Presented as part of the 1-54 Contemporary African Art Fair’s Marrakech program, the exhibition positions artistic witnessing as both a poetic gesture and a political act.
Featuring works by Saif Fradj (Tunisia), Zineb Bouchra (Morocco), Adem Yahiaoui (Algeria), Ibouyen (Morocco), Abdellah Oujdi Yousfi (Morocco), and Abdellah Aboulhamd (Morocco), the show spans photography, painting, drawing, and installation.
Across these mediums, the artists transform fragments of lived experience into visual testimonies that confront what is often erased or silenced.
The exhibition reflects on themes such as ecological destruction, restricted freedoms, intergenerational trauma, and ancestral persistence.

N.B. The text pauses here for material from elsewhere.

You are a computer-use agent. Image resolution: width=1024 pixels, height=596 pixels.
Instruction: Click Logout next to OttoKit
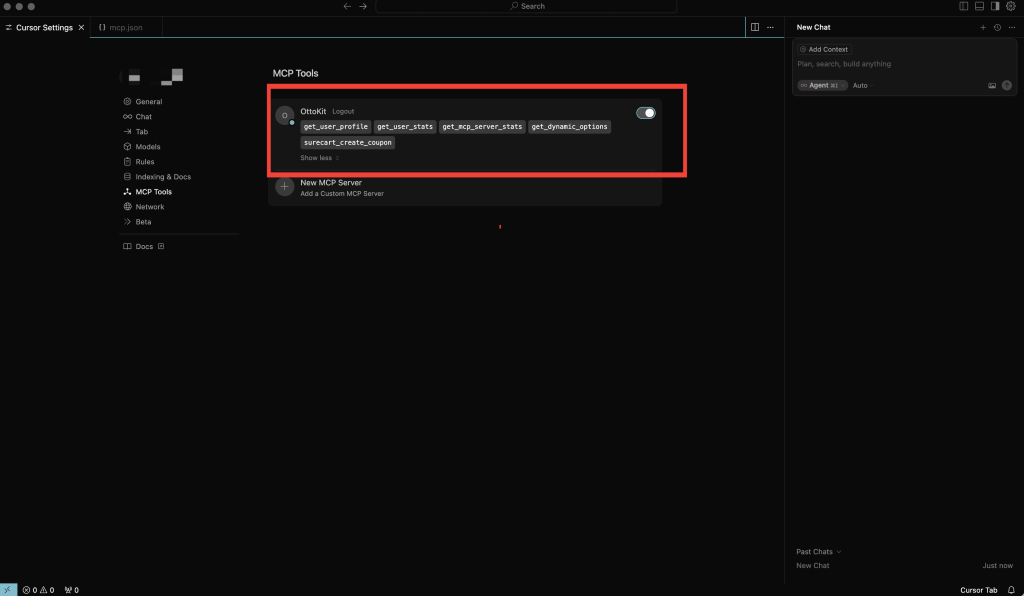[343, 111]
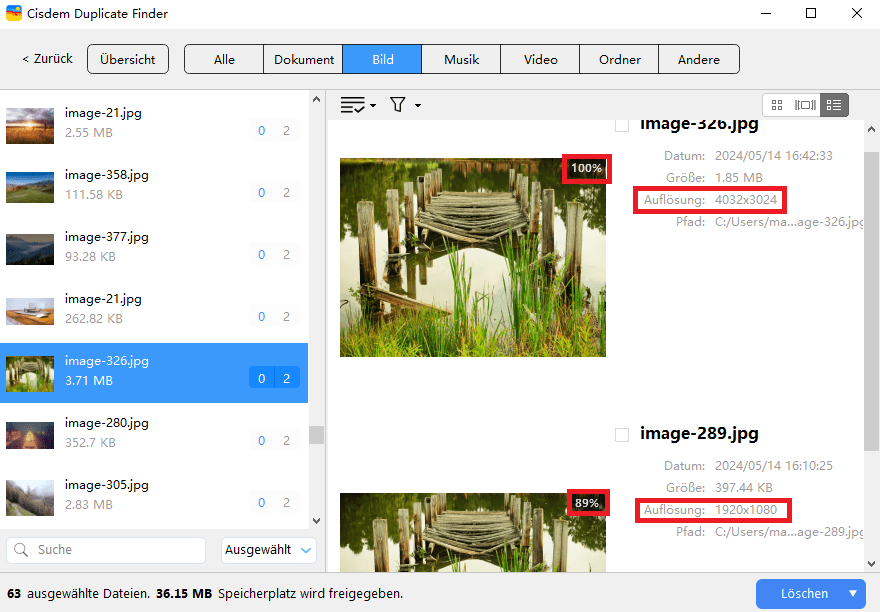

From images of an oasis damaged by extractive practices to intimate family archives revealed for the first time, the works trace how territory is shaped not only by borders, but by memory, culture, and emotional inheritance.

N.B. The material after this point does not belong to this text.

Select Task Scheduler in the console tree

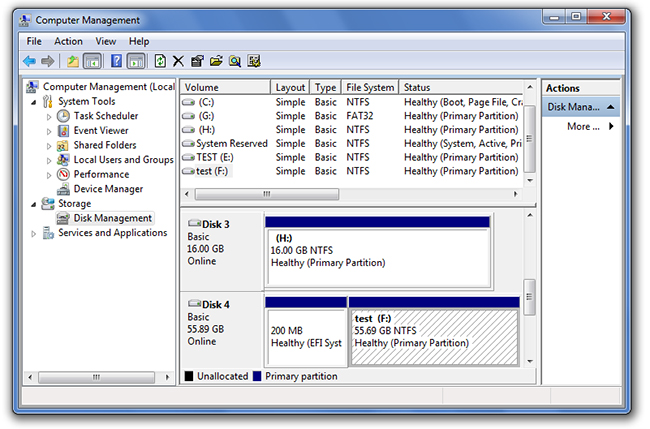(105, 116)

Speaking to Morocco World News at the opening, curator Abdellah Aboulhamd described What We Witness, We Carry as a collective project grounded in shared regional experience and dialogue across the Arab world.
A co-founder of Leblassa Art Space and the Yassalam Artist Collective, Aboulhamd emphasized the collaborative nature of the exhibition.
“It’s an artist collective gathering artists from all over the Arab world, from North Africa, the Levant, and the Gulf,” he said.
“Today we are at the opening of our latest exhibition as part of 1-54 Art Fair, titled What We Witness, We Carry, showcasing works from six different artists from Morocco, Algeria, and Tunisia.”
Aboulhamd explained that the exhibition’s central concept of territory extends beyond physical geography.
“The whole exhibition is about territory and how we define it, not only as borders, but as something cultural, ancestral, and emotional,” he noted.
“It’s about what territory means in one’s life, and how those invisible boundaries shape who we are.”
Through images of children flying kites during lockdowns, dream symbols erased and reimagined, earthquake debris suspended in space, and ancient rock carvings treated as both archive and home, the exhibition reveals how artists reclaim narratives that dominant systems seek to obscure.
Fragmentation becomes form, and memory becomes material.
By making the hidden visible, the artists affirm agency over their histories and environments, insisting that bearing witness is itself an act of resistance.